__EXCERTO SELECIONADO__.
Alguém disse que a eutanásia já se prática. Quem? Um pedreiro? Um advogado? Não! A bastonária da Ordem dos Enfermeiros....

A forma como as pessoas abrem a boca aparentemente sem antes medirem as consequências daquilo que vão dizer é algo de extremamente impressionante.

Numa altura em que tanto se adverte as pessoas para que tenham o máximo de cuidado com o que publicam nas redes sociais, para que pensem bem antes de abrir a boca quando estão fora das suas quatro paredes, para que ponderem sobre as consequências que poderão advir das suas declarações públicas, ainda acontecem coisas que me deixam de boca aberta, tendo em conta o estatuto das pessoas de quem partem.

Então vai uma bastonária da ordem dos enfermeiros para os estúdios da Rádio Renascença afirmar que a eutanásia já se pratica em Portugal no Serviço Nacional de Saúde? Que já ouviu médicos sugerirem a administração de uma overdose de insulina a fim de provocar um estado de coma irreversível e, consequentemente, a morte do doente??

Pelos vistos, sim. Pelos vistos, isto efectivamente aconteceu. A senhora efectivamente , durante uma entrevista na referida rádio nacional fez aquelas declarações, na mais pura das descontracções. Como se diz na minha terra, "disse aquilo como quem vai de caminho".

A minha dúvida é esta: será que a senhora bastonária , que certamente quer manter o seu bom nome profissional e consequentemente a harmonia da sua vida pessoal (sim, porque em certos casos, é inevitável que se misturem) pensou que saía daquele estúdio e que não ia haver qualquer vestígio de polémica em torno das declarações que tinha feito?

__DADOS ABAIXO__.
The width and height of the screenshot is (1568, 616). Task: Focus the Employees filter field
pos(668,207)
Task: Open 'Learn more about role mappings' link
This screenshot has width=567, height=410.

__RESUMO DA TAREFA__. Devolva o trecho do texto sobre a eutanásia que vai de "Pelos vistos, sim." até "que tinha feito?", inclusive, copiado sem qualquer alteração.

__TAREFA CONCLUÍDA__.
Pelos vistos, sim. Pelos vistos, isto efectivamente aconteceu. A senhora efectivamente , durante uma entrevista na referida rádio nacional fez aquelas declarações, na mais pura das descontracções. Como se diz na minha terra, "disse aquilo como quem vai de caminho".

A minha dúvida é esta: será que a senhora bastonária , que certamente quer manter o seu bom nome profissional e consequentemente a harmonia da sua vida pessoal (sim, porque em certos casos, é inevitável que se misturem) pensou que saía daquele estúdio e que não ia haver qualquer vestígio de polémica em torno das declarações que tinha feito?